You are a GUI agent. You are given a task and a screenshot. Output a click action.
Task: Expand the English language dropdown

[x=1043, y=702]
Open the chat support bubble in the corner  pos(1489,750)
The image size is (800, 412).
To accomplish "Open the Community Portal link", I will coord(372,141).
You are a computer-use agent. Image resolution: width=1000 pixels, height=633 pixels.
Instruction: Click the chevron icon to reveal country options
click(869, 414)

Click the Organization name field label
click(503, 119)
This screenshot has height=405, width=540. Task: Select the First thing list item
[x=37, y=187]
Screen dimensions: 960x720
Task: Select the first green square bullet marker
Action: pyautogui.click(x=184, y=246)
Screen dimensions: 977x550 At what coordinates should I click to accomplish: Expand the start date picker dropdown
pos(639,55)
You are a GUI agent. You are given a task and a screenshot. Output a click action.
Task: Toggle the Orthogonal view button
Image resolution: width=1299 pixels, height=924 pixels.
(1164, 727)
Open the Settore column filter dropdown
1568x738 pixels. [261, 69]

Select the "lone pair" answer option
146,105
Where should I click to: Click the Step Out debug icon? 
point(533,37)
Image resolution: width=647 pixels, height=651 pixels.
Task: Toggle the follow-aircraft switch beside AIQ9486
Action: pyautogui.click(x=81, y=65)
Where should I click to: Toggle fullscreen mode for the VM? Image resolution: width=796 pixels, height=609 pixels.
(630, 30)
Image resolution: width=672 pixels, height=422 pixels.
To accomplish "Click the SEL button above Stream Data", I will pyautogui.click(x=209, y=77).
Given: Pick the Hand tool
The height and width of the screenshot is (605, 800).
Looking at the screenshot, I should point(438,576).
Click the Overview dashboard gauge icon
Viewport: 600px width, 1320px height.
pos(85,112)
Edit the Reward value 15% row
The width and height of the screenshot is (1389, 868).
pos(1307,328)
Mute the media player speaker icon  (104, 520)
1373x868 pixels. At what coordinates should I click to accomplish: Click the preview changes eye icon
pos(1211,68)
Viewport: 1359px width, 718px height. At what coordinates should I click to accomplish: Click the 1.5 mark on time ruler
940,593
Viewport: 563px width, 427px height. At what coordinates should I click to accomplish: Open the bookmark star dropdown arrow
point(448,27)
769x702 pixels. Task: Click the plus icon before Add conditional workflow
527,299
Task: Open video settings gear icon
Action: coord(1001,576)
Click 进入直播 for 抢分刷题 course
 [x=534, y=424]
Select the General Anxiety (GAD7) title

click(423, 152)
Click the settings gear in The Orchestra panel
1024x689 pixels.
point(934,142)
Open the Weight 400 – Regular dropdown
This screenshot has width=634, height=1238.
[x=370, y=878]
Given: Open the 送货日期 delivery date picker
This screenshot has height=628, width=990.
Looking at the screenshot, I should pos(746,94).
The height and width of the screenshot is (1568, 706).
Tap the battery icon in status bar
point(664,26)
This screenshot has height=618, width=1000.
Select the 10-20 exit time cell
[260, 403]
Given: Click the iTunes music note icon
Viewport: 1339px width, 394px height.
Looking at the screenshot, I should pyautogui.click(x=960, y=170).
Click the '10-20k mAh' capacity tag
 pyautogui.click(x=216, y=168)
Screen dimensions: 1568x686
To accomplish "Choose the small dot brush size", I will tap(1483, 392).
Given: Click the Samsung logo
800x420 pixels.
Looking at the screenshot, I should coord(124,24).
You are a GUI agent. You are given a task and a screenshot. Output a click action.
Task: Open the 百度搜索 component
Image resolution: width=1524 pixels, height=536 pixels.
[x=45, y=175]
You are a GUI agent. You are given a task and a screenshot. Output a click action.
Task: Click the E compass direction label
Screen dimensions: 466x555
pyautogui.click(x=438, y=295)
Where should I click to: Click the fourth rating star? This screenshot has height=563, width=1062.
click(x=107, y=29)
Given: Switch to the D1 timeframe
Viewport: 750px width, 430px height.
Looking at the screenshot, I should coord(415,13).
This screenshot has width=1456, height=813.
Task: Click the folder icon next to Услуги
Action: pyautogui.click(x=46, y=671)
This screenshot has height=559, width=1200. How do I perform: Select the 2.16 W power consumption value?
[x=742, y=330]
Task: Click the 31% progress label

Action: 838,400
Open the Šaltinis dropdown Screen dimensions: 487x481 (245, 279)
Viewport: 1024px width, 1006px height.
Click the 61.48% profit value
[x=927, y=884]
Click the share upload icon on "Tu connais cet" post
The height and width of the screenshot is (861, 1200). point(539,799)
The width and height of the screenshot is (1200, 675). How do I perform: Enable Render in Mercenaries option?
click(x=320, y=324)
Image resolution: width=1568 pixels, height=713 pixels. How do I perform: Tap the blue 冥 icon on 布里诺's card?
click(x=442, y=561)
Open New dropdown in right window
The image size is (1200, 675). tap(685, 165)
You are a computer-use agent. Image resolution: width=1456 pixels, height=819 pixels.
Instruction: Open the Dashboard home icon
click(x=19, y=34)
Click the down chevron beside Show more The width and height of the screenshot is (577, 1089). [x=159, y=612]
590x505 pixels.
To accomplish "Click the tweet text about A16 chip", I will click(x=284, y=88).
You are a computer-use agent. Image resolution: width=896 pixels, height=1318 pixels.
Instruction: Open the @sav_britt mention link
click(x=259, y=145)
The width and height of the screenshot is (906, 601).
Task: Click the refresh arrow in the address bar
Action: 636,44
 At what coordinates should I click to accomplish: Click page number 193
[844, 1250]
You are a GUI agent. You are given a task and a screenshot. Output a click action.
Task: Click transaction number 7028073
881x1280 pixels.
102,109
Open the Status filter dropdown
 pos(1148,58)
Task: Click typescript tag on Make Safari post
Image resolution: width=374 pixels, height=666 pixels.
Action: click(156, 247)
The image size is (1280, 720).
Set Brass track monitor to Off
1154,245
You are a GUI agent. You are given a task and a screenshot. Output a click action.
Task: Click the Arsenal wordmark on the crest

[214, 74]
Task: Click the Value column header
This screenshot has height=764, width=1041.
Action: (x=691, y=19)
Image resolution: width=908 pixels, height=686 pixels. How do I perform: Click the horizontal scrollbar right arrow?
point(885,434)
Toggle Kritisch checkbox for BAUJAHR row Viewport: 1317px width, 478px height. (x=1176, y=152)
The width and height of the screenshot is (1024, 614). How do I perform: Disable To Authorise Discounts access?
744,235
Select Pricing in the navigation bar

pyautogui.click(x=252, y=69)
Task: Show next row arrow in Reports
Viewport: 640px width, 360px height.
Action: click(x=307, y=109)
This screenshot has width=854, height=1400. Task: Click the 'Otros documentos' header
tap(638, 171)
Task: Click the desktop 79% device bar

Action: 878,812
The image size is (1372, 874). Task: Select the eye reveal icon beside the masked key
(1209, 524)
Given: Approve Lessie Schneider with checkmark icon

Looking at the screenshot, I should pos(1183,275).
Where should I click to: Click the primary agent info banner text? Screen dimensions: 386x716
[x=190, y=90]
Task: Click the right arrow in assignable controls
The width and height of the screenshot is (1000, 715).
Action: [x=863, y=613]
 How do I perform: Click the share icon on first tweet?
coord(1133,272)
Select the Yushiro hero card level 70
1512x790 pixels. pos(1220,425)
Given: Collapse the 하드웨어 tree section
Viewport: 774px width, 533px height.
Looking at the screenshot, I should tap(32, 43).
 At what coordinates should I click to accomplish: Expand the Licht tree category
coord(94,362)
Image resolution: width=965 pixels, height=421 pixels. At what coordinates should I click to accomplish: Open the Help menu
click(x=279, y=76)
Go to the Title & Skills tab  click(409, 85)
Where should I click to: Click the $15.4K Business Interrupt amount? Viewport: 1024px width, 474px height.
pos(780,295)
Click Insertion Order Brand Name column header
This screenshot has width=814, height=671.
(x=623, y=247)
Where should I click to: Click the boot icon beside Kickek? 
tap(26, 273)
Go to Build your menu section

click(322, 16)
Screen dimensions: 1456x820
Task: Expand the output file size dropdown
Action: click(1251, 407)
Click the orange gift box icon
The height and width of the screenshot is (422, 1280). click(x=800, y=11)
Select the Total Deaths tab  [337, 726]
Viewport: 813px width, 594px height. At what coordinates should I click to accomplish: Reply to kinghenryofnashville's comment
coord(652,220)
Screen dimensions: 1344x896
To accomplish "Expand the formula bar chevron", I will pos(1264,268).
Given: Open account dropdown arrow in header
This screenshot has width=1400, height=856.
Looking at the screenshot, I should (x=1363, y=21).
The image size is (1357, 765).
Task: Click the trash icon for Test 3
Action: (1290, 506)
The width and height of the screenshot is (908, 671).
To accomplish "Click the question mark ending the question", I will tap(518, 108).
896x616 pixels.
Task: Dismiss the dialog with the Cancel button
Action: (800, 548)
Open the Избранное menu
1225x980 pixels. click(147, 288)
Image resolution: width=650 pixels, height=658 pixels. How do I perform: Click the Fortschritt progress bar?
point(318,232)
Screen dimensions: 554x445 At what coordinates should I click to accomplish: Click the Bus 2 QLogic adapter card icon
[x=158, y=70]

◆ **THE PROBLEM**
From the top of the material above, print every line exactly, ending with the line that holds "Click the Overview dashboard gauge icon".

◆ **TASK OUTPUT**
You are a GUI agent. You are given a task and a screenshot. Output a click action.
Task: Expand the English language dropdown

[x=1043, y=702]
Open the chat support bubble in the corner  pos(1489,750)
The image size is (800, 412).
To accomplish "Open the Community Portal link", I will coord(372,141).
You are a computer-use agent. Image resolution: width=1000 pixels, height=633 pixels.
Instruction: Click the chevron icon to reveal country options
click(869, 414)

Click the Organization name field label
click(503, 119)
This screenshot has height=405, width=540. Task: Select the First thing list item
[x=37, y=187]
Screen dimensions: 960x720
Task: Select the first green square bullet marker
Action: pyautogui.click(x=184, y=246)
Screen dimensions: 977x550 At what coordinates should I click to accomplish: Expand the start date picker dropdown
pos(639,55)
You are a GUI agent. You are given a task and a screenshot. Output a click action.
Task: Toggle the Orthogonal view button
Image resolution: width=1299 pixels, height=924 pixels.
(1164, 727)
Open the Settore column filter dropdown
1568x738 pixels. [261, 69]

Select the "lone pair" answer option
146,105
Where should I click to: Click the Step Out debug icon? 
point(533,37)
Image resolution: width=647 pixels, height=651 pixels.
Task: Toggle the follow-aircraft switch beside AIQ9486
Action: pyautogui.click(x=81, y=65)
Where should I click to: Toggle fullscreen mode for the VM? Image resolution: width=796 pixels, height=609 pixels.
(630, 30)
Image resolution: width=672 pixels, height=422 pixels.
To accomplish "Click the SEL button above Stream Data", I will pyautogui.click(x=209, y=77).
Given: Pick the Hand tool
The height and width of the screenshot is (605, 800).
Looking at the screenshot, I should point(438,576).
Click the Overview dashboard gauge icon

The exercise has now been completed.